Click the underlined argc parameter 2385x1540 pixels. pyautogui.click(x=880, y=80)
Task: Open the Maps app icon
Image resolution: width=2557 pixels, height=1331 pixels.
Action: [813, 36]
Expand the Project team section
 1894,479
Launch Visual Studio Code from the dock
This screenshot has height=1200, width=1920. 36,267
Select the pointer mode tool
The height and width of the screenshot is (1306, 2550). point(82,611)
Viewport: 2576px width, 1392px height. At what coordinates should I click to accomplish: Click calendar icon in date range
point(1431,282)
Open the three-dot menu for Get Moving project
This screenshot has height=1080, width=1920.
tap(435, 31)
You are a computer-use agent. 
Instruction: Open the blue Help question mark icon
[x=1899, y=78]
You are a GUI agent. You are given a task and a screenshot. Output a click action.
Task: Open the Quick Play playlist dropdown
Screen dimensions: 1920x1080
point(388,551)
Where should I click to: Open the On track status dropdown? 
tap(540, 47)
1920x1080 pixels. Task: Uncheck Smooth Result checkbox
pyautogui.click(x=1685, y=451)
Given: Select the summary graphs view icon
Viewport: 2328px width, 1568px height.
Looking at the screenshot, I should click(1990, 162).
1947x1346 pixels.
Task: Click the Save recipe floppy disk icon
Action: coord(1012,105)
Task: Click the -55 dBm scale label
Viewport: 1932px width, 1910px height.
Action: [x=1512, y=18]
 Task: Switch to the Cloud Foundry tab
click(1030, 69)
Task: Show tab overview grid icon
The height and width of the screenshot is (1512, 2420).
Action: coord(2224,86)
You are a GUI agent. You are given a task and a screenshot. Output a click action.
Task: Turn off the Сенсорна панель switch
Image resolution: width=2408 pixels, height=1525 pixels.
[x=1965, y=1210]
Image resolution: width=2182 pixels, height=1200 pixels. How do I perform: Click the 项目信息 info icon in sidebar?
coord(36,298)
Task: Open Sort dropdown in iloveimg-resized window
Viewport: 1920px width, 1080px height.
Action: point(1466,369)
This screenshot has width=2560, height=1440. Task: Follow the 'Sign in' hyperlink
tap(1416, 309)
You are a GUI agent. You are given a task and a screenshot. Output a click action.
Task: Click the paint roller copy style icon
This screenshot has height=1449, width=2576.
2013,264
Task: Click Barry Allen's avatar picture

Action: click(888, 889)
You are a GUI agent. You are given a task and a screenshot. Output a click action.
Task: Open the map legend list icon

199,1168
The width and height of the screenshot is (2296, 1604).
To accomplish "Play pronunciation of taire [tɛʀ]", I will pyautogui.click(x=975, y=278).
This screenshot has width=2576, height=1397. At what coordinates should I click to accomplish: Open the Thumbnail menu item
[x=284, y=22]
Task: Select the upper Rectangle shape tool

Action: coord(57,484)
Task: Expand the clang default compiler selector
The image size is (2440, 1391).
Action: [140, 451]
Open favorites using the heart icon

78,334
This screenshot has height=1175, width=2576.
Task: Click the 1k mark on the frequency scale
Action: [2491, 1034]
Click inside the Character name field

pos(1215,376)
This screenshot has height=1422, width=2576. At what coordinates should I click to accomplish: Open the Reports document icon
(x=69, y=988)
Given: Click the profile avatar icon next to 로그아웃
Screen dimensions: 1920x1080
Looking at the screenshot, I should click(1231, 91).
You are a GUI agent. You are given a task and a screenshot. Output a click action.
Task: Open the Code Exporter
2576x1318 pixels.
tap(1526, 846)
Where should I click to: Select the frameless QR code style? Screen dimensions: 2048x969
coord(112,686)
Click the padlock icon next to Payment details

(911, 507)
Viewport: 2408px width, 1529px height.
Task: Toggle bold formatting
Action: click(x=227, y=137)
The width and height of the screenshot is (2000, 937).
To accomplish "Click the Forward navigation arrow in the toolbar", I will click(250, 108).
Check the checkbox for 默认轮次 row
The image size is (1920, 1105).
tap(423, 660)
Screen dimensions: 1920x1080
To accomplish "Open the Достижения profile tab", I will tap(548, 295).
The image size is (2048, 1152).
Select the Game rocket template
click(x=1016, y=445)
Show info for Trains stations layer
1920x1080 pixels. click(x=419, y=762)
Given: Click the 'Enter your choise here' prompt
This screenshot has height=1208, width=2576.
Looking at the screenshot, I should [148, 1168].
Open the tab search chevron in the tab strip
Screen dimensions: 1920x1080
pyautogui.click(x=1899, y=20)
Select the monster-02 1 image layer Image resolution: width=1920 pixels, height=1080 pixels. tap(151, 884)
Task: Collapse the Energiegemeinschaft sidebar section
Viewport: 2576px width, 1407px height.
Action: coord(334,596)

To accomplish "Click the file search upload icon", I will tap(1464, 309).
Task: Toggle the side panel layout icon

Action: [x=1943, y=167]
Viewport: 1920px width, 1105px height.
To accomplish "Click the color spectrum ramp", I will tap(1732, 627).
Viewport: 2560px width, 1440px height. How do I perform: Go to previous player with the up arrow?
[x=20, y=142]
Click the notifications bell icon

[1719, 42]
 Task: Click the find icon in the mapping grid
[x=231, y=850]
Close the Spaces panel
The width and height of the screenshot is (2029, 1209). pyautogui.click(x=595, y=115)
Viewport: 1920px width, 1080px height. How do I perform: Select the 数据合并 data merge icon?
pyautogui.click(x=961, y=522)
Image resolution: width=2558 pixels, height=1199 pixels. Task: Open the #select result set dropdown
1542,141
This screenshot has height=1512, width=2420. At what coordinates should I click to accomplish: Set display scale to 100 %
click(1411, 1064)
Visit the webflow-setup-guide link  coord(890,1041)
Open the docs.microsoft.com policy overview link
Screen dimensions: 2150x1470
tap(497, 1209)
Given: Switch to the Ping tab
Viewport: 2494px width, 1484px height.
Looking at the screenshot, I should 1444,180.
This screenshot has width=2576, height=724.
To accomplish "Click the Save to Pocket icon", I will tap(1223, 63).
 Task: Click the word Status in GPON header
★ ★ ★ ★ ★ ★ ★
Repeat the data exactly, with every line included.

> _COMPLETED EXERCISE_
Click the underlined argc parameter 2385x1540 pixels. pyautogui.click(x=880, y=80)
Task: Open the Maps app icon
Image resolution: width=2557 pixels, height=1331 pixels.
Action: [813, 36]
Expand the Project team section
 1894,479
Launch Visual Studio Code from the dock
This screenshot has height=1200, width=1920. 36,267
Select the pointer mode tool
The height and width of the screenshot is (1306, 2550). point(82,611)
Viewport: 2576px width, 1392px height. At what coordinates should I click to accomplish: Click calendar icon in date range
point(1431,282)
Open the three-dot menu for Get Moving project
This screenshot has height=1080, width=1920.
tap(435, 31)
You are a computer-use agent. 
Instruction: Open the blue Help question mark icon
[x=1899, y=78]
You are a GUI agent. You are given a task and a screenshot. Output a click action.
Task: Open the Quick Play playlist dropdown
Screen dimensions: 1920x1080
point(388,551)
Where should I click to: Open the On track status dropdown? 
tap(540, 47)
1920x1080 pixels. Task: Uncheck Smooth Result checkbox
pyautogui.click(x=1685, y=451)
Given: Select the summary graphs view icon
Viewport: 2328px width, 1568px height.
Looking at the screenshot, I should click(1990, 162).
1947x1346 pixels.
Task: Click the Save recipe floppy disk icon
Action: coord(1012,105)
Task: Click the -55 dBm scale label
Viewport: 1932px width, 1910px height.
Action: [x=1512, y=18]
 Task: Switch to the Cloud Foundry tab
click(1030, 69)
Task: Show tab overview grid icon
The height and width of the screenshot is (1512, 2420).
Action: coord(2224,86)
You are a GUI agent. You are given a task and a screenshot. Output a click action.
Task: Turn off the Сенсорна панель switch
Image resolution: width=2408 pixels, height=1525 pixels.
[x=1965, y=1210]
Image resolution: width=2182 pixels, height=1200 pixels. How do I perform: Click the 项目信息 info icon in sidebar?
coord(36,298)
Task: Open Sort dropdown in iloveimg-resized window
Viewport: 1920px width, 1080px height.
Action: point(1466,369)
This screenshot has width=2560, height=1440. Task: Follow the 'Sign in' hyperlink
tap(1416, 309)
You are a GUI agent. You are given a task and a screenshot. Output a click action.
Task: Click the paint roller copy style icon
This screenshot has height=1449, width=2576.
2013,264
Task: Click Barry Allen's avatar picture

Action: click(888, 889)
You are a GUI agent. You are given a task and a screenshot. Output a click action.
Task: Open the map legend list icon

199,1168
The width and height of the screenshot is (2296, 1604).
To accomplish "Play pronunciation of taire [tɛʀ]", I will pyautogui.click(x=975, y=278).
This screenshot has width=2576, height=1397. At what coordinates should I click to accomplish: Open the Thumbnail menu item
[x=284, y=22]
Task: Select the upper Rectangle shape tool

Action: coord(57,484)
Task: Expand the clang default compiler selector
The image size is (2440, 1391).
Action: [140, 451]
Open favorites using the heart icon

78,334
This screenshot has height=1175, width=2576.
Task: Click the 1k mark on the frequency scale
Action: [2491, 1034]
Click inside the Character name field

pos(1215,376)
This screenshot has height=1422, width=2576. At what coordinates should I click to accomplish: Open the Reports document icon
(x=69, y=988)
Given: Click the profile avatar icon next to 로그아웃
Screen dimensions: 1920x1080
Looking at the screenshot, I should click(1231, 91).
You are a GUI agent. You are given a task and a screenshot. Output a click action.
Task: Open the Code Exporter
2576x1318 pixels.
tap(1526, 846)
Where should I click to: Select the frameless QR code style? Screen dimensions: 2048x969
coord(112,686)
Click the padlock icon next to Payment details

(911, 507)
Viewport: 2408px width, 1529px height.
Task: Toggle bold formatting
Action: click(x=227, y=137)
The width and height of the screenshot is (2000, 937).
To accomplish "Click the Forward navigation arrow in the toolbar", I will click(250, 108).
Check the checkbox for 默认轮次 row
The image size is (1920, 1105).
tap(423, 660)
Screen dimensions: 1920x1080
To accomplish "Open the Достижения profile tab", I will tap(548, 295).
The image size is (2048, 1152).
Select the Game rocket template
click(x=1016, y=445)
Show info for Trains stations layer
1920x1080 pixels. click(x=419, y=762)
Given: Click the 'Enter your choise here' prompt
This screenshot has height=1208, width=2576.
Looking at the screenshot, I should [148, 1168].
Open the tab search chevron in the tab strip
Screen dimensions: 1920x1080
pyautogui.click(x=1899, y=20)
Select the monster-02 1 image layer Image resolution: width=1920 pixels, height=1080 pixels. tap(151, 884)
Task: Collapse the Energiegemeinschaft sidebar section
Viewport: 2576px width, 1407px height.
Action: coord(334,596)

To accomplish "Click the file search upload icon", I will tap(1464, 309).
Task: Toggle the side panel layout icon

Action: [x=1943, y=167]
Viewport: 1920px width, 1105px height.
To accomplish "Click the color spectrum ramp", I will tap(1732, 627).
Viewport: 2560px width, 1440px height. How do I perform: Go to previous player with the up arrow?
[x=20, y=142]
Click the notifications bell icon

[1719, 42]
 Task: Click the find icon in the mapping grid
[x=231, y=850]
Close the Spaces panel
The width and height of the screenshot is (2029, 1209). pyautogui.click(x=595, y=115)
Viewport: 1920px width, 1080px height. How do I perform: Select the 数据合并 data merge icon?
pyautogui.click(x=961, y=522)
Image resolution: width=2558 pixels, height=1199 pixels. Task: Open the #select result set dropdown
1542,141
This screenshot has height=1512, width=2420. At what coordinates should I click to accomplish: Set display scale to 100 %
click(1411, 1064)
Visit the webflow-setup-guide link  coord(890,1041)
Open the docs.microsoft.com policy overview link
Screen dimensions: 2150x1470
tap(497, 1209)
Given: Switch to the Ping tab
Viewport: 2494px width, 1484px height.
Looking at the screenshot, I should 1444,180.
This screenshot has width=2576, height=724.
To accomplish "Click the Save to Pocket icon", I will tap(1223, 63).
 Task: Click the word Status in GPON header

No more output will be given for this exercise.